Friday, May 30, 2008

tonight, tonight

Won't be just any night.

We're rumbling with the Jets and Tony and me are running away...


That's not it.

Tonight, 9:30 at the fabulous People's Improv Theater, the PIT itself, 154 W. 29th Street, 2nd Floor, the multi-talented Matt Oberg (he of the mean streets of Westchester)speaks an hour and five minutes of entirely memorized words in front of whoever shows up. It's The Event, the first public showing of this strange, strange new theater work/thing that I wrote down and asked Matt to learn.

Big fun.

Looks like they're going to do a production of Fatboy on the island of Malta. I was excited until Steve Kovacs told me that the currency in Malta is falcon talons, beaks and feathers. No actual money. Just falcon parts.

Can anyone break a beak?

Thank you.

Dave Calvitto (the dago limey), and his date Katherine (the British teacher from Michigan) forced me to stay up until 2:00 AM last night, pouring whiskey down my throat and insisting that I tell them my deep opinions and cherished beliefs about everything in this here world.

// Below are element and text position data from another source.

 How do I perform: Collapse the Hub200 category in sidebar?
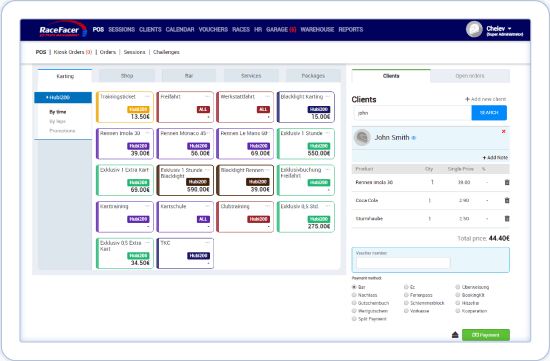click(x=63, y=98)
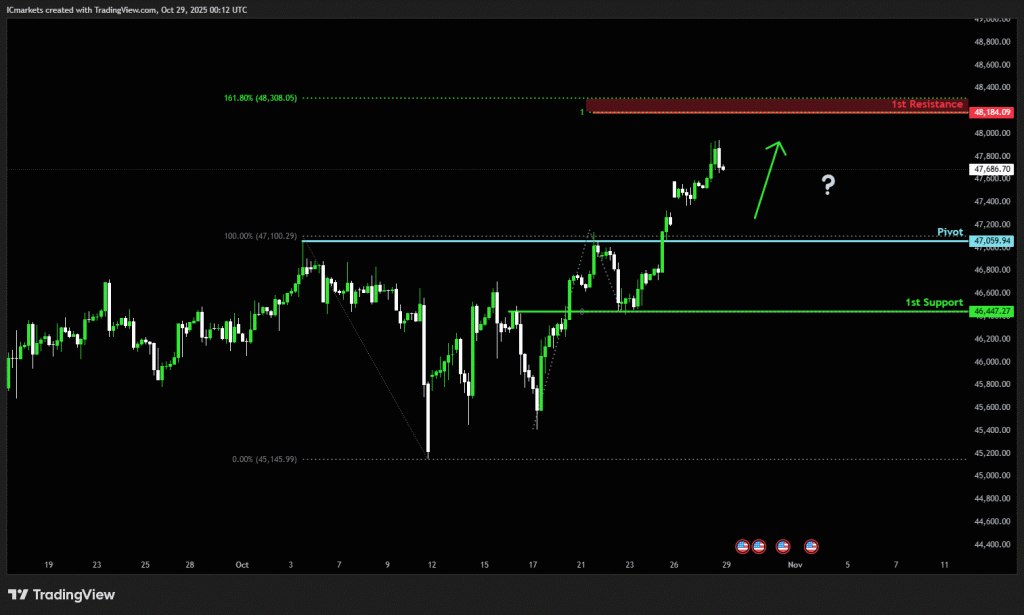
Task: Select the green upward arrow drawing
Action: (769, 178)
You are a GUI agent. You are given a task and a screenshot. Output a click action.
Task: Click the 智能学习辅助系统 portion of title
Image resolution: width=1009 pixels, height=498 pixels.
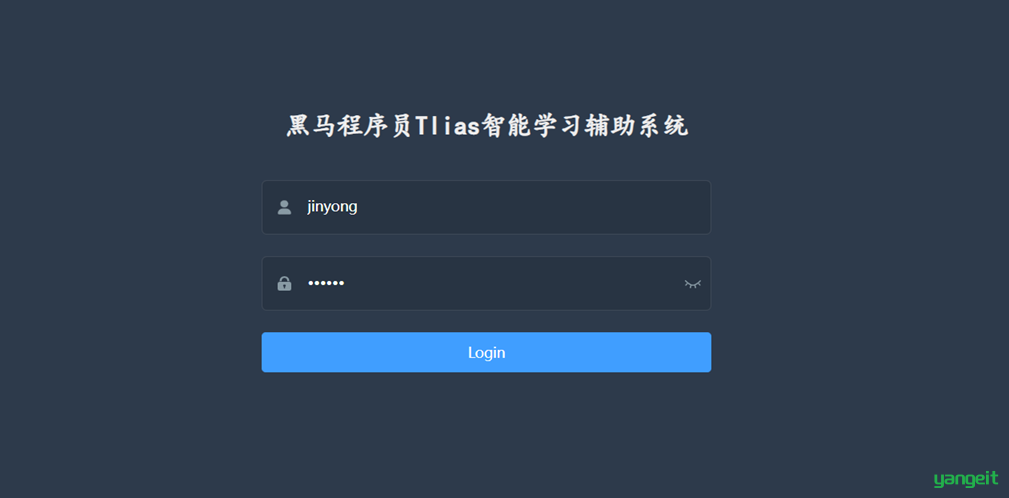click(586, 125)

Bad companions. My mother warned me. Just can't trust those wop Brits.

Come to the show tonight or I'll know, finally, that you don't really love me or the American theater or my mother. Or your mother.

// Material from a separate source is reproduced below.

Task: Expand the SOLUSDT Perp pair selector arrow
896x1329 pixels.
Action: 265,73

We're going to stomp those Jets, man.


Ann said...

They made you stay up until 2 a.m.????? Oh, the humanity! Did you tell them the joke about Ed and Bill the horse racing brothers? I'm going to spring that one on Jim while we're walking the dog up the big hill this afternoon.

John said...

Tell Jim the long version. The one you heard was very abbreviated. Punch line works much better if hours have passed.

You're not actually going for a laugh with this one, the real brass ring is the stunned silence, the questioning look, maybe the punch in the arm.

Yeah, 2:00 AM. That's about when you and I got started.

Still hurting, me. Lots of juice and darkened rooms for a few days.

Ann said...

And this is why I'm only invited to visit people once a year or so. Takes about that long to forget how punishing the whole Ann Experience can be if you haven't properly trained for it.

Tell you what, though: that was hands-down the best drunken late night conversation I've had in a good long while. And the soundtrack kicked ass, too. It was worth driving home all squinting and hungover approximately six hours after going to bed.